[Start of Attachment]

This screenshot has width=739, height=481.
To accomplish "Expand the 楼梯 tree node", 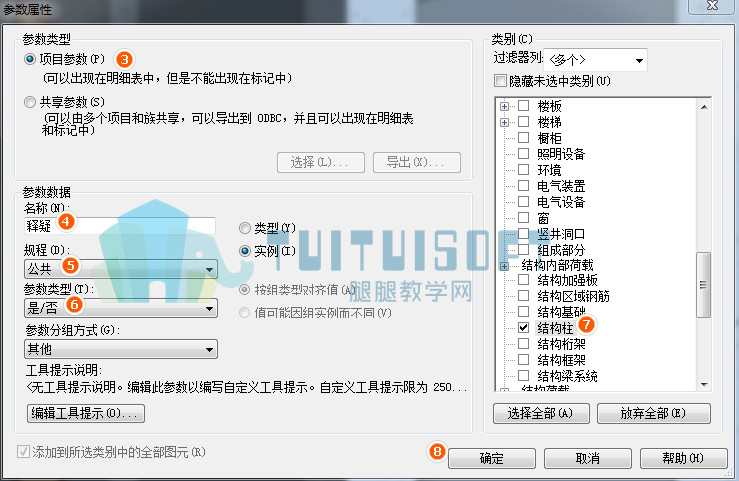I will [504, 122].
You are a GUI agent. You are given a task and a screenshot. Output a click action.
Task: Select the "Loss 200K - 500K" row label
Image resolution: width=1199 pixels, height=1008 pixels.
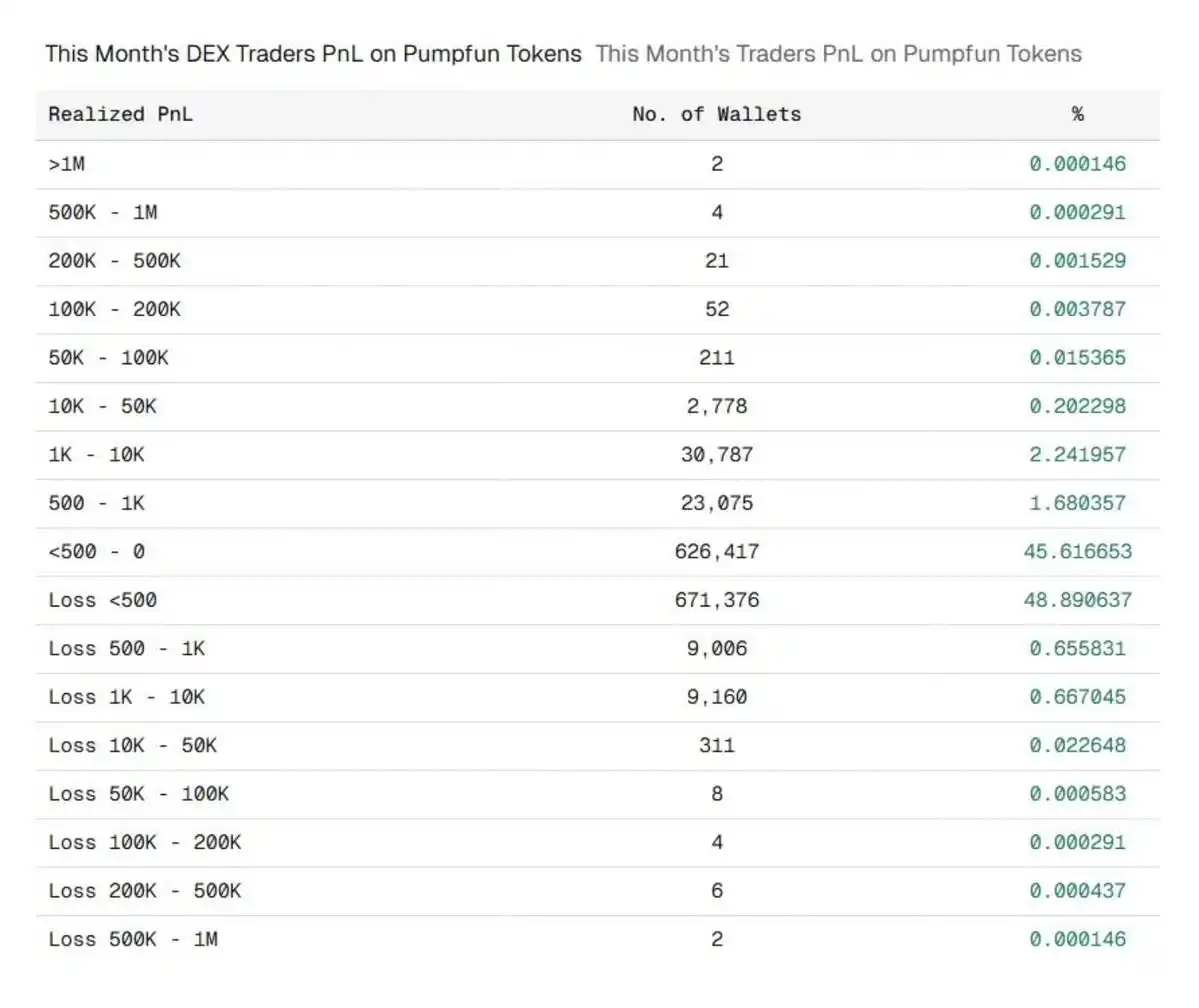pyautogui.click(x=144, y=891)
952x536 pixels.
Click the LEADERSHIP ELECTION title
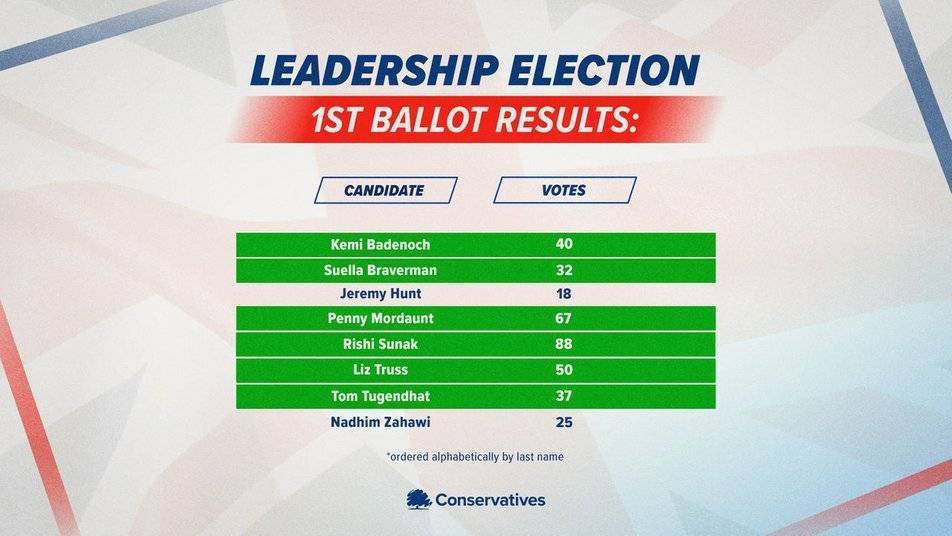[x=475, y=70]
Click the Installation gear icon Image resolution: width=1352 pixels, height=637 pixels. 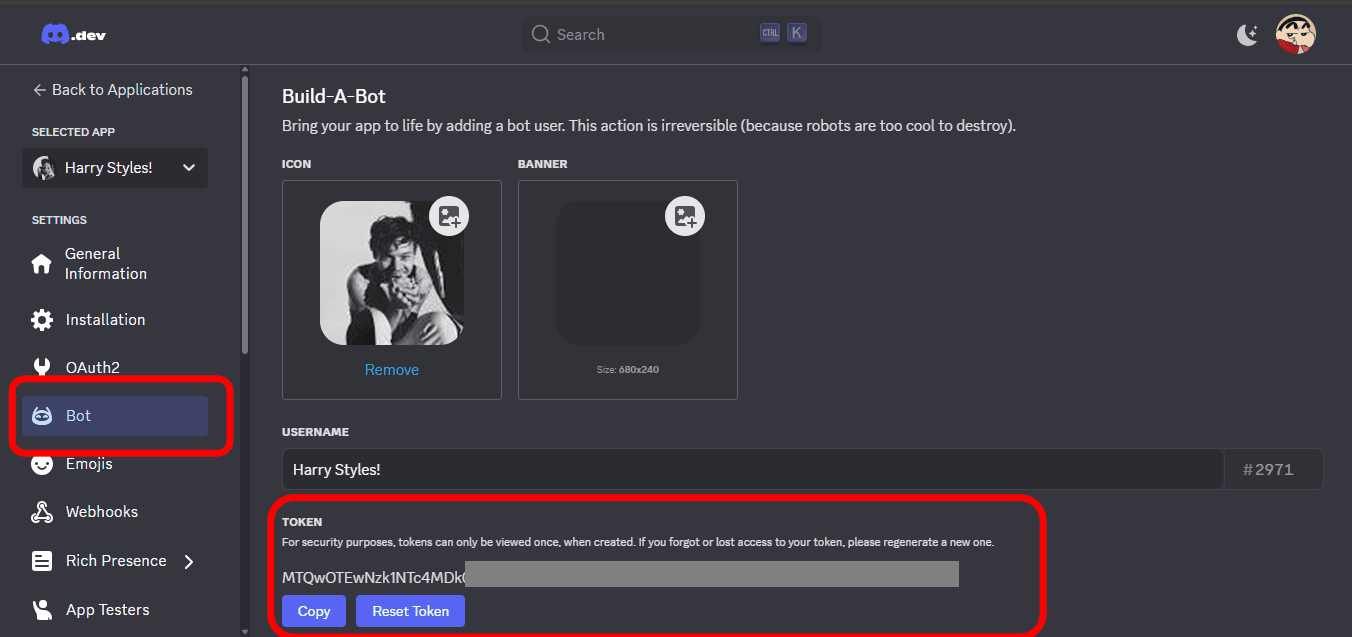(42, 319)
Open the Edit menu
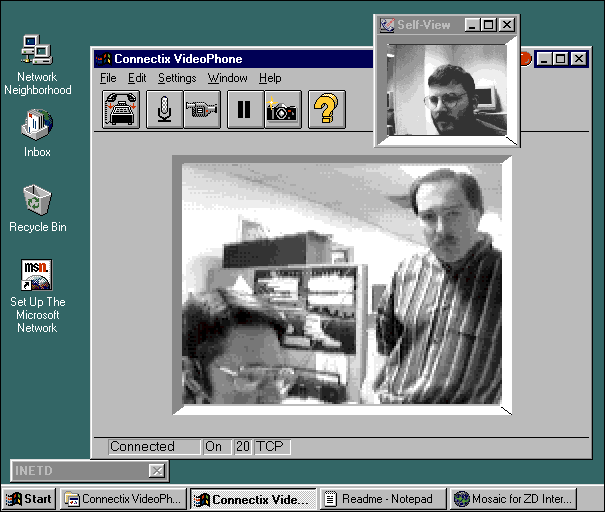The width and height of the screenshot is (605, 512). pos(137,78)
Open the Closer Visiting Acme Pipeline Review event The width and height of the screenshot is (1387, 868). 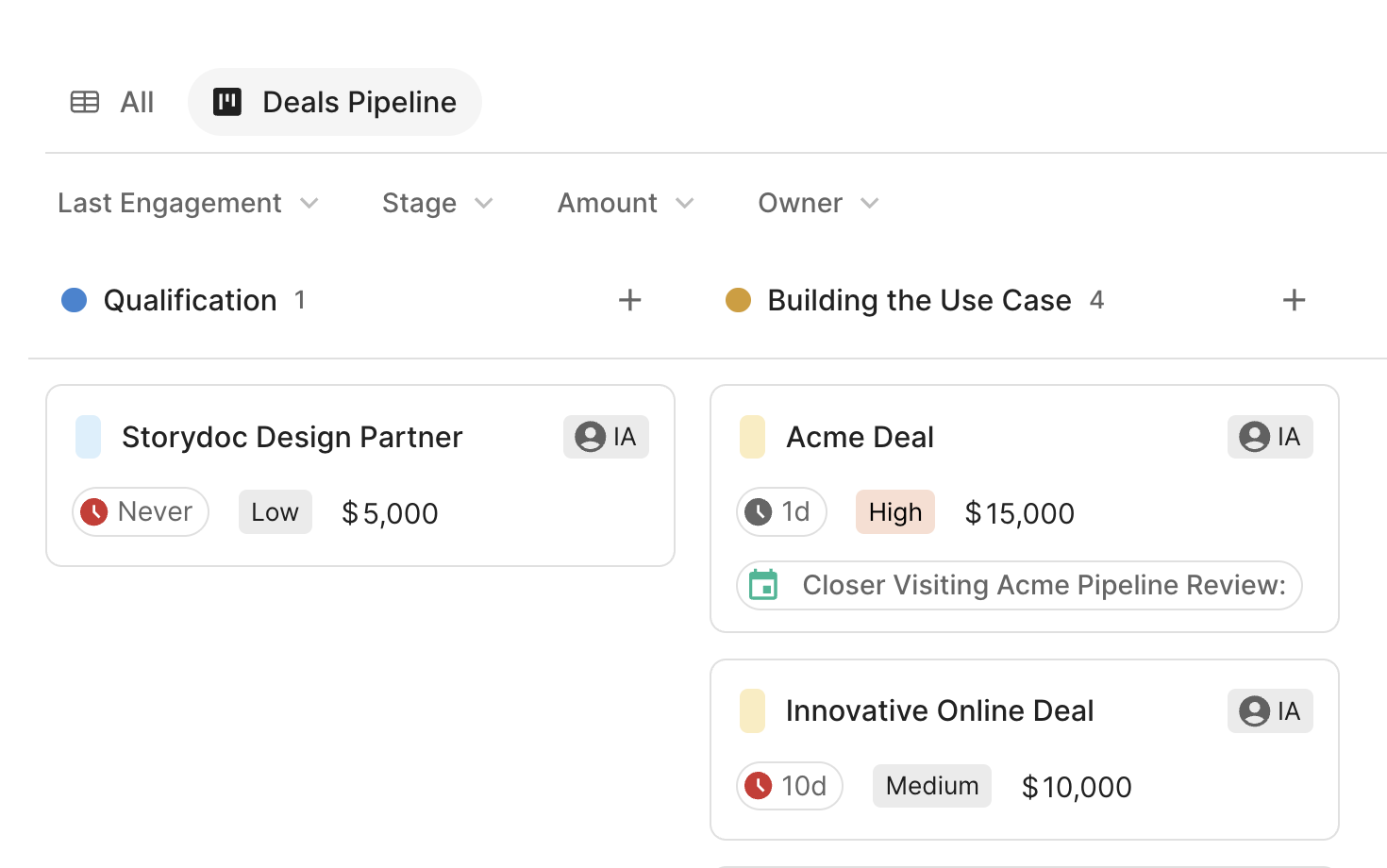tap(1043, 585)
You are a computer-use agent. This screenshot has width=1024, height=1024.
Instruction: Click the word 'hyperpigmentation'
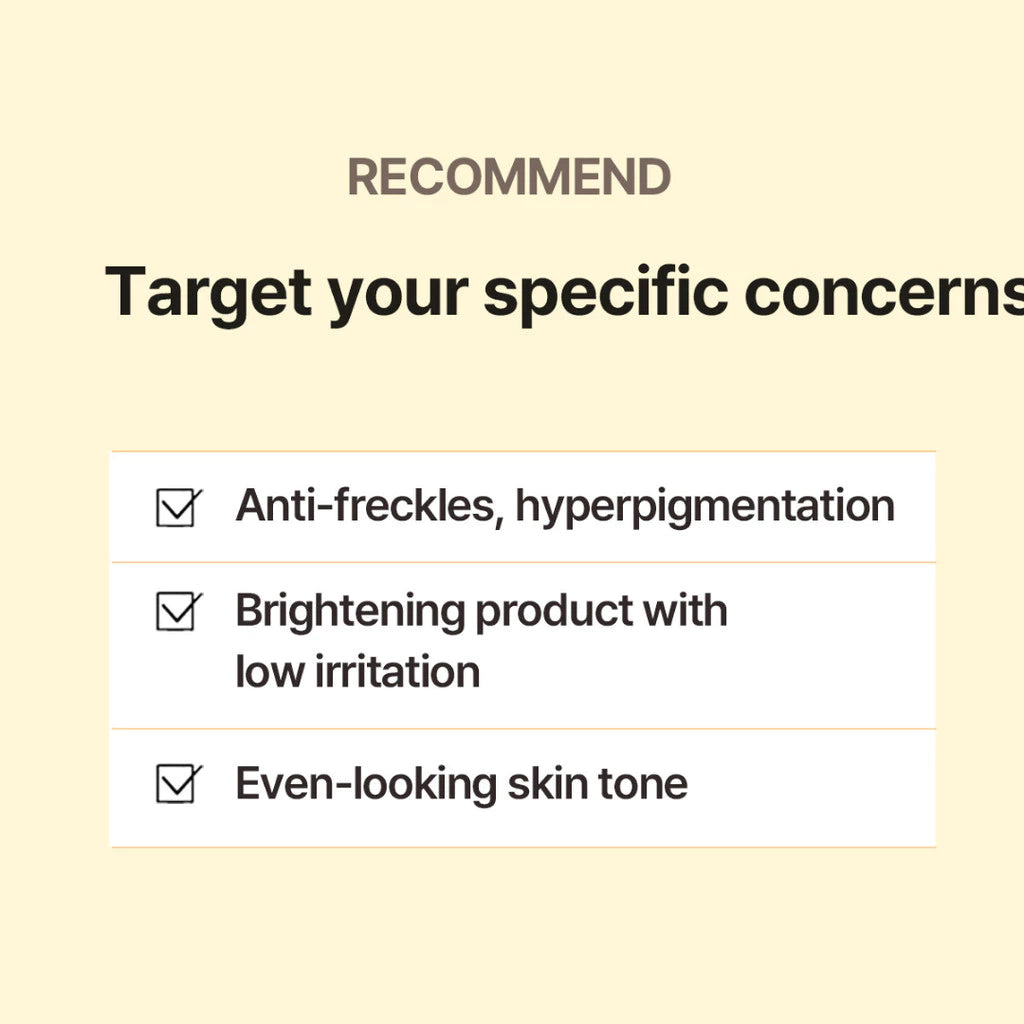click(x=705, y=507)
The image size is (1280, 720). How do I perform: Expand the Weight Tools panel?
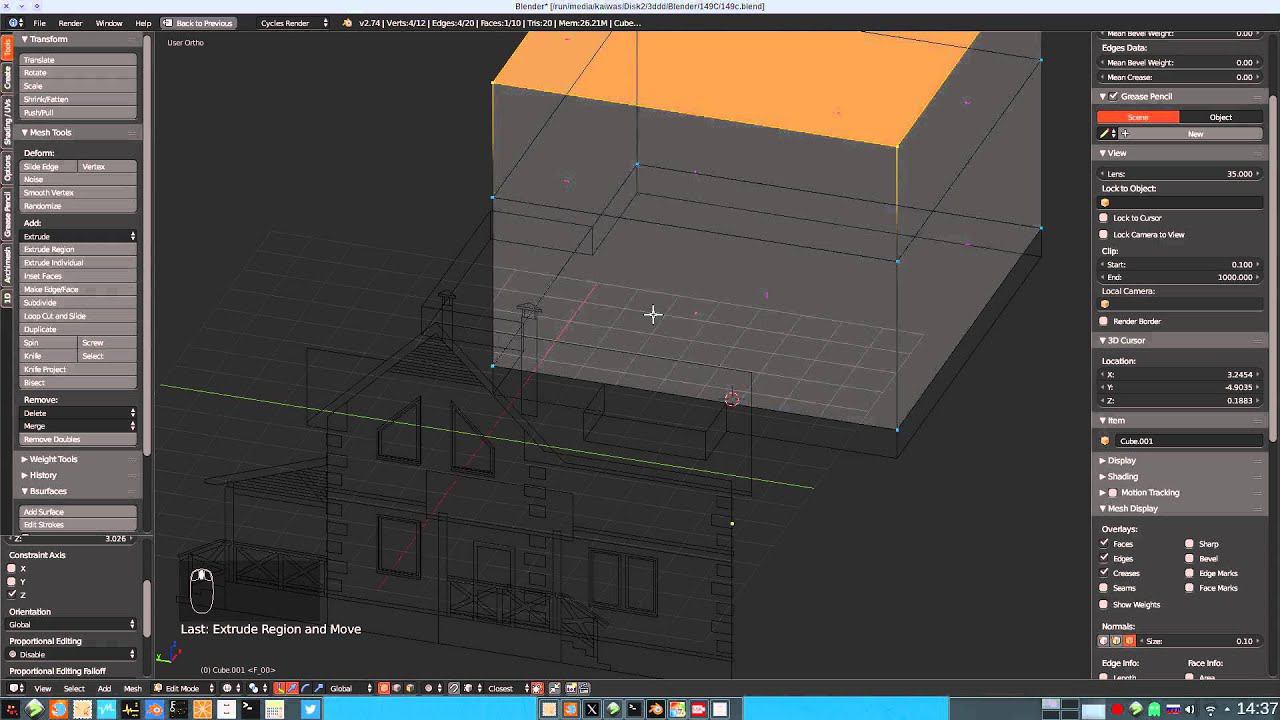53,459
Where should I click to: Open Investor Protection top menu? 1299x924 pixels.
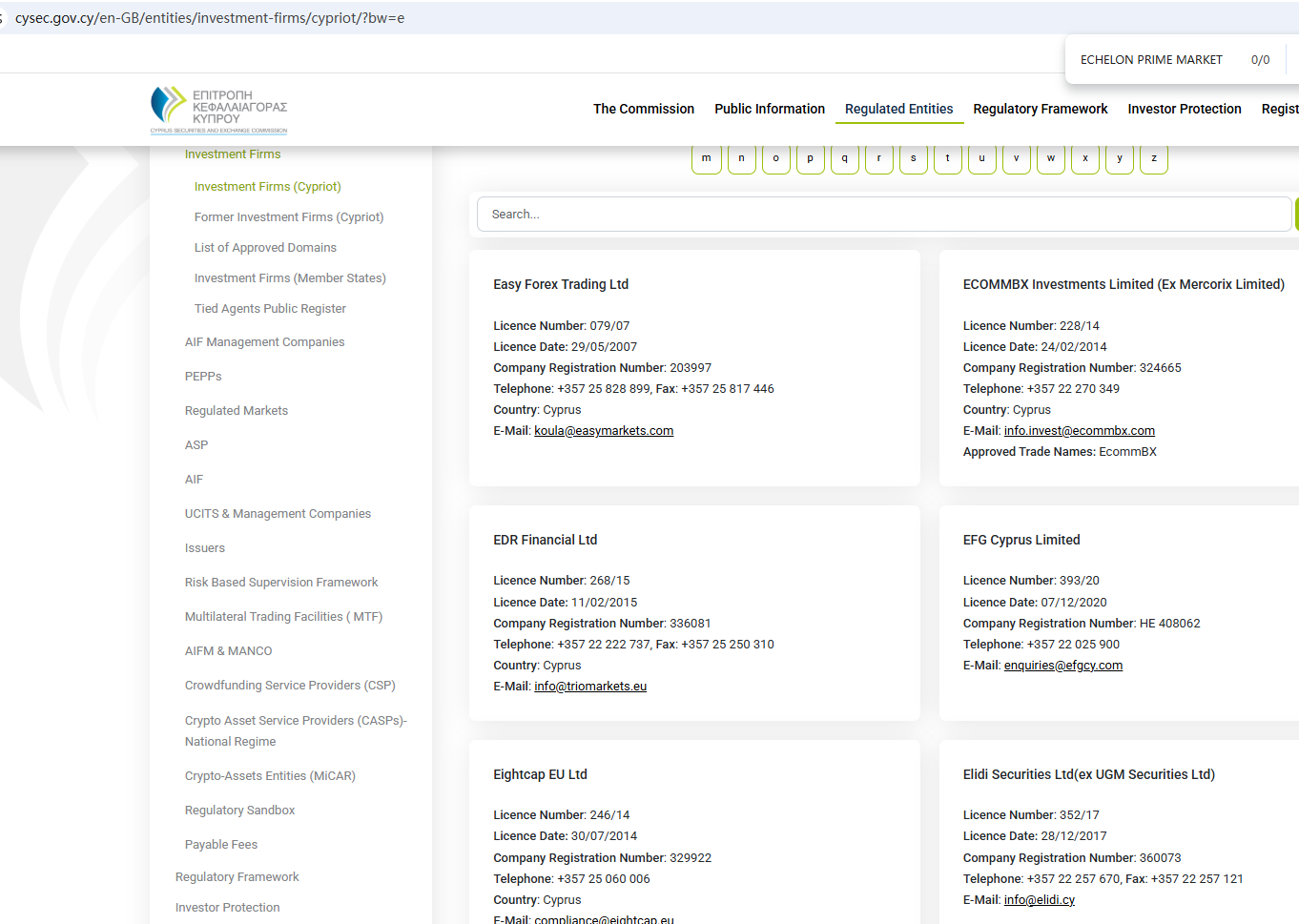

[End of Attachment]

- [Your assignment]
Check each line above for the string "This" and show the ones that have it.

- [Expected answer]
This screenshot has width=739, height=481.
You are a computer-use agent. This screenshot has width=1024, height=1024.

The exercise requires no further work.